• Why You Hoard Arms

    Posted by on April 8th, 2010 · Comments (1)

    Earlier this week President Obama and Russian President Medvedev signed a new missile control arms treaty agreeing to reduce the number of nuclear weapons both countries have.

    Having been forced to watch The Day After in school, I think this is a great strategy for international relations,  but it makes for terrible baseball strategy.

    I say this as Mike Ashmore reports that Chris(tian) Garcia, the Yankees oft-tempting and tantalizing power pitching prospect, left the game with what the pitcher described as  “pretty serious” elbow soreness.

    Since being drafted in the third round of the 2004 draft, Garcia has put up huge numbers (9.8 K/9, 2.37 K/BB and less than a hit per inning), but has also thrown just 290.2 innings – missed all of 2007, big chunks of 2008 and 2009.

    Now this could be residual from the elbow injury that ended Garcia’s season last year after just 25 1/3 innings, but it could be the end of his 2010 season after 5 2/3 innings.

    In evaluating how a GM and a scouting director bring talent into an organization, its important to judge the quality of major league pitchers developed and signed.

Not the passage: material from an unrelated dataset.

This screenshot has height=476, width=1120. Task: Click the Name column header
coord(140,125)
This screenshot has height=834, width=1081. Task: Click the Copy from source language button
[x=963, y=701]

However, its equally important for GMs of teams (particularly ones worth billions of dollars) to take risks – to bring in talented guys, even if they have checkered injury pasts or other health-related red flags in order to stockpile arms.

    Sometimes that prospect with control and injury issues turns into Curt Schilling or AJ Burnett. Sometimes they turn into Domingo Jean or Sam Militello.

    The moral of the story is this: its a wise strategy to hoard arms of all sorts – injured, risky, polished, raw, talented, potential-laden and expensive proven ones – because every pitcher is just one horribly unnatural throwing motion away from the end.

    Comments on Why You Hoard Arms

    1. MJ Recanati
      April 9th, 2010 | 6:46 am

      Sean McNally wrote:

      its a wise strategy to hoard arms of all sorts – injured, risky, polished, raw, talented, potential-laden and expensive proven ones – because every pitcher is just one horribly unnatural throwing motion away from the end.

      I agree in principle but I don’t agree that you let this strategy dictate all of your choices in general. There has to be some level of risk analysis too, otherwise you can end up with a five-man staff of Harden, Sheets, Burnett, Pavano and Wright where all five could be shut down at any time.

      I think you know what I mean and I’m not suggesting that you said otherwise, just pointing out the obvious I guess.